[Start of Material provided]
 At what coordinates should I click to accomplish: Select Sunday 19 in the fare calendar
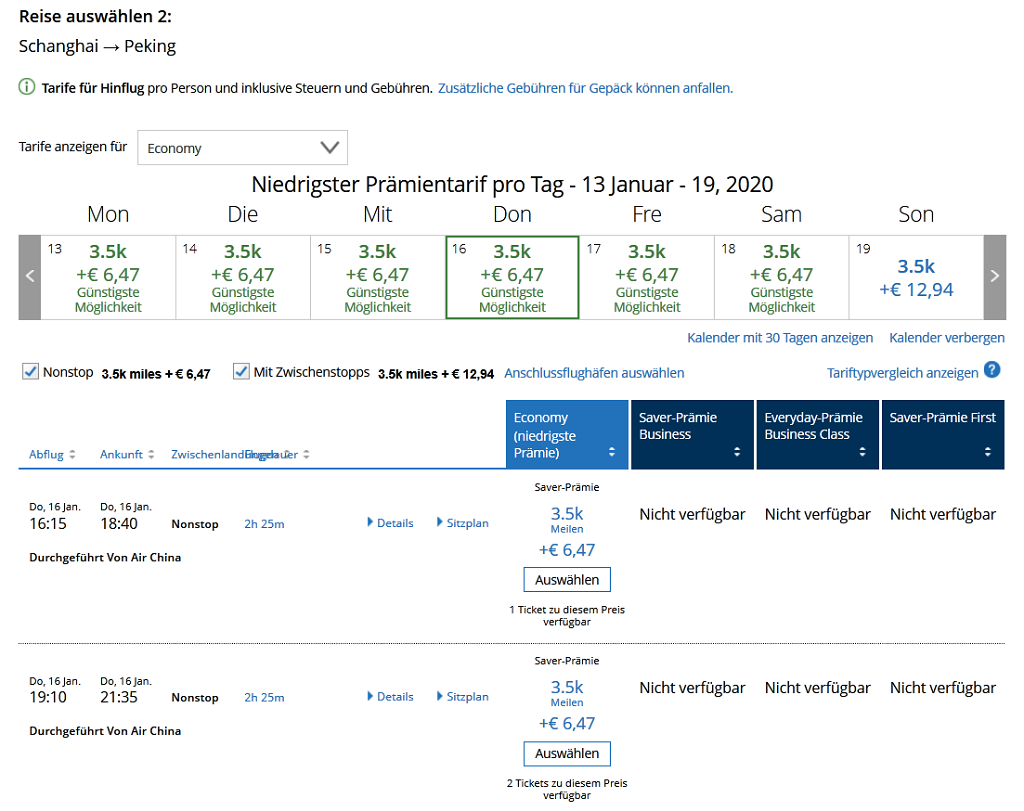[x=915, y=277]
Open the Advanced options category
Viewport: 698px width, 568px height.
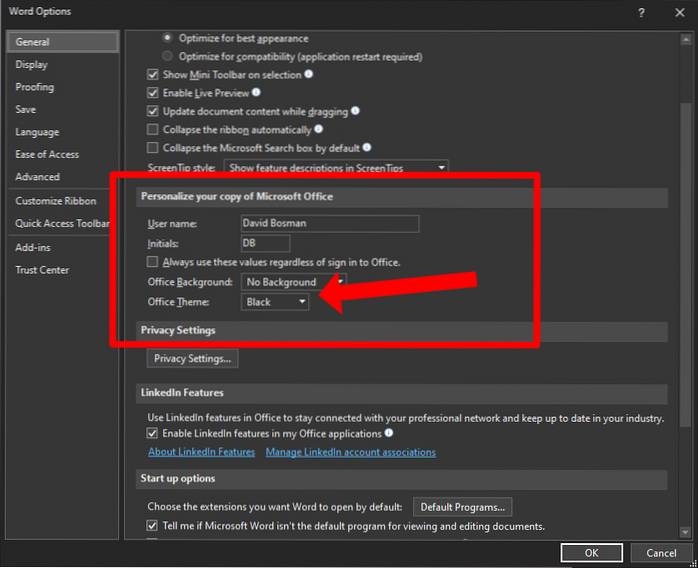[37, 177]
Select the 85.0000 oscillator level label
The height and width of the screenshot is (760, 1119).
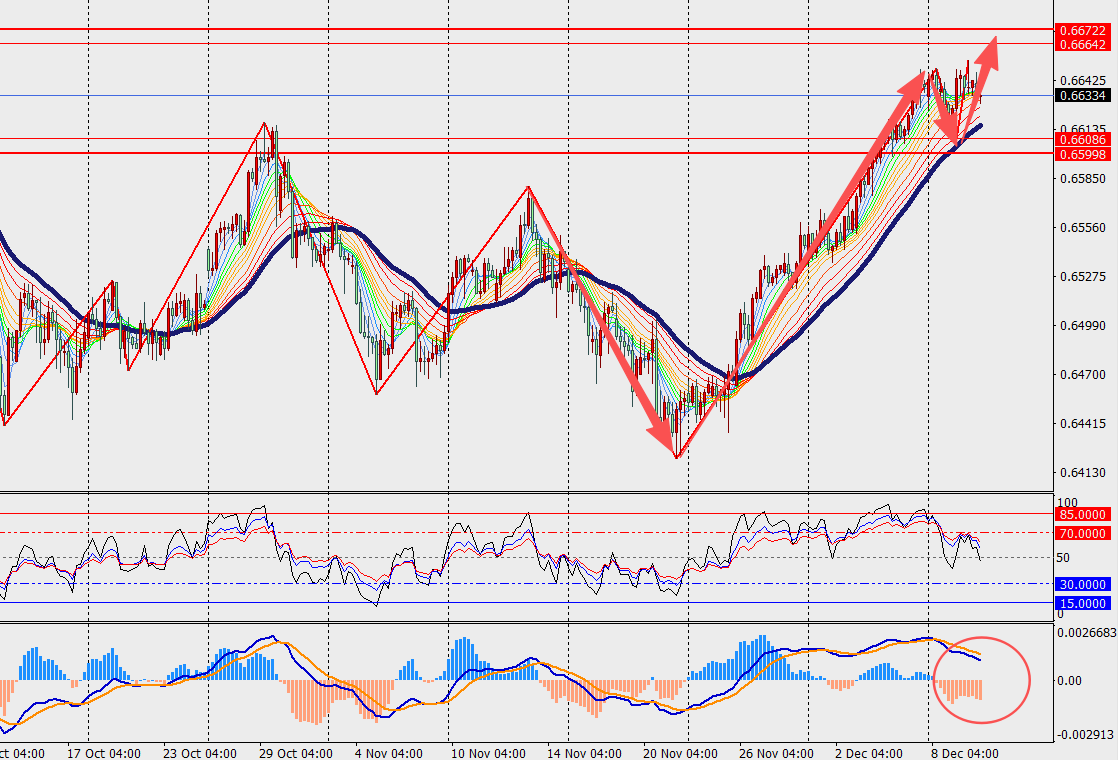coord(1083,514)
[End of Material provided]
# To be done:
Can you write out all the records again with "Select" swapped for "Choose" everywhere it occurs, changing nothing else and leaving out the pictures?

# Final result:
 At what coordinates should I click to accomplish: Choose Sunday 19 in the fare calendar
[x=915, y=277]
Open the Advanced options category
Viewport: 698px width, 568px height.
[37, 177]
Choose the 85.0000 oscillator level label
The height and width of the screenshot is (760, 1119).
coord(1083,514)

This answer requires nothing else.